Just to back up Steve Todd...
If my car leaned out it's fuel mixture to give me 60mpg (rather than it's normal 30 under mixed conditions) when at a MIRA test track (as determined by GPS), but nowhere else, that'd be cheating.
If it also adjusted it's fuelling map for more agressive fuelling and removed the timing retardation in first and second gear* when it detected it was at the Bedford Autodrome (to be figured for a car mag), and nowhere else, that would also be cheating.
MPG and 0-60/0-100 times mean little to the average consumer - most people don't hypermile, and most people don't dump the clutch at 4500rpm then bury the throttle to the carpet at traffic lights, either.
But they use those figures to determine the capabilities of the car, particularly against other cars in the same sector which have ostensible been tested under the same conditions. It's just that they didn't adjust their maps based on thier location...
Of course, cars don't do this. Unless they're Ferrari, who regularly provide specifically modified versions of their cars for testing, and burn journos who point it out. http://jalopnik.com/5760248/how-ferrari-spins
To get back to the point, when you have a benchmark that is (rightly or wrongly) being used to determine a devices capabilities against other devices using the same benchmarks, be that combined platform performance of an OEM mobile device, or time around a race circuit, in ways that the consumer cannot easily acheive (if at all - the average consumer, or even prosumer, isn't going to know how to set up adjustable suspension for Donnington Park, nor how to rename their APKs to take advantage of higher thermal limits) then yes, it absolutely is cheating. because most arguments about 'figurable' devices (CPUs, GPUs, cars, etc) refer to benchmarks of some kind, which are supposed to be representative of performance, as evidence.

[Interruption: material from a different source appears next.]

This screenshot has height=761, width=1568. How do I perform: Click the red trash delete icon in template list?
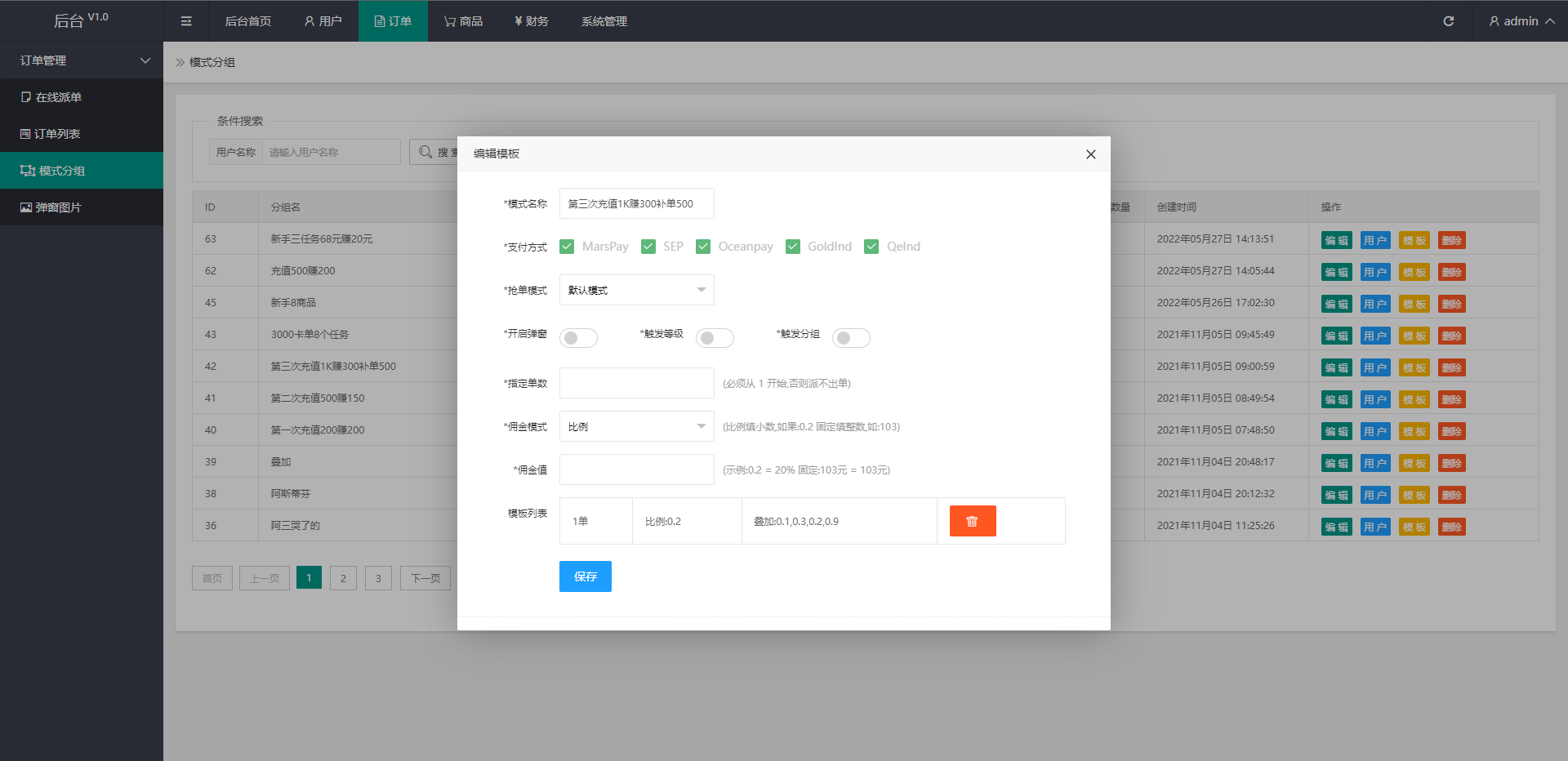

Of course, all that will happen if tech rags like AT, et al, can't work around this (renaming the packages will only work for so long if the OEMs are serious about gaming the benches) is that benchmarks will becomes effectively meaningless.
I'll be honest, I'm not sure if that's a good thing or a bad thing.
But it's definitely shenanigans, and pretty stupid ones at that. All they respective OEMs would have to do is put a widget on that says 'Fast and Hot' or 'Game Mode' to cause the CPU to be ramped up and thermal limits to be raised for playing games, and boom, controversy over.
*no, it's not traction control - it has that too, useless as it is - the car retards timing in first and second gear to 'protect it's driveshafts' and makes it feel anaemic when pulling away. It also knocks a solid second from the 0-60 time, making the car slower than it needs to be. Getting it removed, however, is costly, and frankly, it saves me accidentally lighting the tyres up on wet junctions so I'll leave it be methinks...
PS: Yes, I've had a crap day and am ranting. Normal jocular service will resume at the weekend when I have a working toilet in the house.